## [TO DO]
Word for word, retype the first line of the records and every following line through the one containing "Decor (1297, 185)".
----
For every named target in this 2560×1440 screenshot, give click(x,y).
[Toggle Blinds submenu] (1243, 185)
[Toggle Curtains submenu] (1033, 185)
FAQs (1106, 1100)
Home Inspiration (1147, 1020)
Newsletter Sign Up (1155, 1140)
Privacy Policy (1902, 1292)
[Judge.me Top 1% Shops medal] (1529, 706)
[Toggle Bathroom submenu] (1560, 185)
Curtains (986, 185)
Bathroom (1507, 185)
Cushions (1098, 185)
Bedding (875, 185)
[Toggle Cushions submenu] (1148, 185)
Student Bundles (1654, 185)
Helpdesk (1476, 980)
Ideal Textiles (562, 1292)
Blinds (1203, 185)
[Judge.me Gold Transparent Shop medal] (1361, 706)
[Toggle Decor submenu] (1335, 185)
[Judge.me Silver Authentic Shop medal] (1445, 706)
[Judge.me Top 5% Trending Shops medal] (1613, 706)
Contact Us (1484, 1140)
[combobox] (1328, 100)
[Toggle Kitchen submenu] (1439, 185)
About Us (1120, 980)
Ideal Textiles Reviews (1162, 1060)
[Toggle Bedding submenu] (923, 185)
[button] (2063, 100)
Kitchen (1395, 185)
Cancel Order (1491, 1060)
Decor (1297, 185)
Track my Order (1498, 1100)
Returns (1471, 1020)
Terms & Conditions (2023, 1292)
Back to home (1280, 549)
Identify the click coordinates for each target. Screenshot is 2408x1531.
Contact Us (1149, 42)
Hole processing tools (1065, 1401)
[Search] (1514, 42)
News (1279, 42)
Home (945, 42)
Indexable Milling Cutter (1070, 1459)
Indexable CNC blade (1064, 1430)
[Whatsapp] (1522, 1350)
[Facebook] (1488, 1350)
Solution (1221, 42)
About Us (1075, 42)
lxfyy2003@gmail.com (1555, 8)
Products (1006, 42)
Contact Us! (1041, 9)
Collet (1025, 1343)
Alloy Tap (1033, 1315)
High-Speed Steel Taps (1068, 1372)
----
## [ANSWER TO THIS PROBLEM]
For every named target in this 2560×1440 screenshot, give click(x,y).
[Toggle Blinds submenu] (1243, 185)
[Toggle Curtains submenu] (1033, 185)
FAQs (1106, 1100)
Home Inspiration (1147, 1020)
Newsletter Sign Up (1155, 1140)
Privacy Policy (1902, 1292)
[Judge.me Top 1% Shops medal] (1529, 706)
[Toggle Bathroom submenu] (1560, 185)
Curtains (986, 185)
Bathroom (1507, 185)
Cushions (1098, 185)
Bedding (875, 185)
[Toggle Cushions submenu] (1148, 185)
Student Bundles (1654, 185)
Helpdesk (1476, 980)
Ideal Textiles (562, 1292)
Blinds (1203, 185)
[Judge.me Gold Transparent Shop medal] (1361, 706)
[Toggle Decor submenu] (1335, 185)
[Judge.me Silver Authentic Shop medal] (1445, 706)
[Judge.me Top 5% Trending Shops medal] (1613, 706)
Contact Us (1484, 1140)
[combobox] (1328, 100)
[Toggle Kitchen submenu] (1439, 185)
About Us (1120, 980)
Ideal Textiles Reviews (1162, 1060)
[Toggle Bedding submenu] (923, 185)
[button] (2063, 100)
Kitchen (1395, 185)
Cancel Order (1491, 1060)
Decor (1297, 185)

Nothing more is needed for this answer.